I am not saying this because I have suddenly become a fan of some super-hero or something, I am saying this because I suddenly felt this when I was sitting alone in my room staring at the bright light of my monitor, thinking blatantly anything and everything.
Without courage the world wouldn’t have been the same place at all, and without heroism the world wouldn’t have been here at all! People like Bhagat Singh, Netaji Subhash Chandra Bose, Martin Luther King, Harvey Milk and so many more weren’t just courageous, but they felt for others and it was this feeling of theirs that made them Heroes, the real heroes, stronger than any super-hero of a comic strip. This feeling, this urge to alleviate people of their sufferings, this strange inability to see the people accept their sufferings without protest is what makes your life worth living.

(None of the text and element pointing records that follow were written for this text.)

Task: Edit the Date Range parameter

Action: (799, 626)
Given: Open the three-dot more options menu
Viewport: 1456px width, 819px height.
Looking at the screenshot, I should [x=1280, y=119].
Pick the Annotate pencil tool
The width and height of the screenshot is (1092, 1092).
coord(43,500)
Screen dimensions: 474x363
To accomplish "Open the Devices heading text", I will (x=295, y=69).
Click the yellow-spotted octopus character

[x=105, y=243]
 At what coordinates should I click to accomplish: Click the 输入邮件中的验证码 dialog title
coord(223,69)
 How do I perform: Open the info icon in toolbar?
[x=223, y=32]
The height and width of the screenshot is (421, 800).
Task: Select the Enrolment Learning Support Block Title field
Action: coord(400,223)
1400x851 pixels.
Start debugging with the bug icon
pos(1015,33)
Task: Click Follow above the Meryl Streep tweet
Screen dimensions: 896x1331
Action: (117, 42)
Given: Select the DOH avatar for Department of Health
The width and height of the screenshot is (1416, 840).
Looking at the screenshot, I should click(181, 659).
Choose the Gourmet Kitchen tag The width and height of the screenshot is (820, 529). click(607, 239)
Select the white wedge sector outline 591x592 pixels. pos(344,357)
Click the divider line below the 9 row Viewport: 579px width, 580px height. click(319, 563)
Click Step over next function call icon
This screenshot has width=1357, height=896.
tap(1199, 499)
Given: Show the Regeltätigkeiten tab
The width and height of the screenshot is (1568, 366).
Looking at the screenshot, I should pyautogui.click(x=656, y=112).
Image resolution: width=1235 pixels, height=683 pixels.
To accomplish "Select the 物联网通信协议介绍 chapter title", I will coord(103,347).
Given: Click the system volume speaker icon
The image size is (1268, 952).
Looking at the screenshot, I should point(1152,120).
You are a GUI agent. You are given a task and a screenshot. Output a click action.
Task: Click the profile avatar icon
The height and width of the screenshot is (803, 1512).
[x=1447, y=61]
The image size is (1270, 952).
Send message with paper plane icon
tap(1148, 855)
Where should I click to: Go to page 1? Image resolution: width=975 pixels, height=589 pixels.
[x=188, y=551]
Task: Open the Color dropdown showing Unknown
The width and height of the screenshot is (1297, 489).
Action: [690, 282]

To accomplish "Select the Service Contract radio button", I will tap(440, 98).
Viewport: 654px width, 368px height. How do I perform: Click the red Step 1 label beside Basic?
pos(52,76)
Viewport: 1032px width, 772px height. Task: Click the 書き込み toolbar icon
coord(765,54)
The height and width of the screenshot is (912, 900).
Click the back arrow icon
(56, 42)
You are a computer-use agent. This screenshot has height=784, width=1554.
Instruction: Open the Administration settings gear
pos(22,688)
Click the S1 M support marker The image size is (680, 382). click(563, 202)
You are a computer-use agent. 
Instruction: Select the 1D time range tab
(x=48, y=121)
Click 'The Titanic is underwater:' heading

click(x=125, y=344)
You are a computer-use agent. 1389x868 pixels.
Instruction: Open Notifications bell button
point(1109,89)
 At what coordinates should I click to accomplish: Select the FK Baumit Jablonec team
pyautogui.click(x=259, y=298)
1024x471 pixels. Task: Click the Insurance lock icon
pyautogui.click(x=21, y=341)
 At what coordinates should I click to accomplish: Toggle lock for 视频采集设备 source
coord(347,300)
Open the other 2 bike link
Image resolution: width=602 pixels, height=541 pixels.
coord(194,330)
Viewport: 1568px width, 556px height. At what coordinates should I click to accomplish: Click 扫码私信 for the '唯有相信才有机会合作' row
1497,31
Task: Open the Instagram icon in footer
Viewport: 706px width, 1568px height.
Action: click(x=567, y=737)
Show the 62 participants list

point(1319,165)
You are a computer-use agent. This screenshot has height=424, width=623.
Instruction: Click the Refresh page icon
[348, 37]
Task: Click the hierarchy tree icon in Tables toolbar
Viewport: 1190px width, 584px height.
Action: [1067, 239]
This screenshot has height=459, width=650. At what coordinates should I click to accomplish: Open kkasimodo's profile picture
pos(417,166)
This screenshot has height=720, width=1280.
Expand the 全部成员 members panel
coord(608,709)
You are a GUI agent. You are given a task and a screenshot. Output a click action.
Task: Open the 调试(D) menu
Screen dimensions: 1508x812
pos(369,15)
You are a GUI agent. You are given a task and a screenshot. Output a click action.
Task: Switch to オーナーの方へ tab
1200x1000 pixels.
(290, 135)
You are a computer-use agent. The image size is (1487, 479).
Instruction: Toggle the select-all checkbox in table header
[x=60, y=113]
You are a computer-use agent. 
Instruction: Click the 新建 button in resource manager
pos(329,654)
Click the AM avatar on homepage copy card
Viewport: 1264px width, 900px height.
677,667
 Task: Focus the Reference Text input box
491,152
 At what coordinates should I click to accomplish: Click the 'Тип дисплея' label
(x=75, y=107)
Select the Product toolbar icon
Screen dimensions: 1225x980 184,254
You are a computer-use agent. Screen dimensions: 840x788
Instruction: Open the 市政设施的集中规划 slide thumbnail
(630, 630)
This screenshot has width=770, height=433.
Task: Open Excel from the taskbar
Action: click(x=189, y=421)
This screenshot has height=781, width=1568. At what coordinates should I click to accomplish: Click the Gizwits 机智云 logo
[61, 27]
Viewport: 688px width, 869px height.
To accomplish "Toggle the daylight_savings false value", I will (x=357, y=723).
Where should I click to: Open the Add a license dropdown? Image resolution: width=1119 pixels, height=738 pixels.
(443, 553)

As is said “woh khoon nahi woh paaani hai jisme ubaal ka naam nahi” i.e. the blood that doesn’t boil isn’t blood but water. The blood that doesn’t boil when the fellow people squirm with pain and agony isn’t something that a person would be proud of, rather it’s something to be very ashamed of. How can anyone just see the sufferings, and then turn his backs on it as if nothing ever happened.
And yet in this world of ours, this is what we have always seen, and perhaps this is what we will always see. Every time when this has happened, someone or the other has come up, to lift the masses, to show the path to hope. But in the modern world, where the most dominant emotions are perhaps indifference and lust, will the savior arise ever again??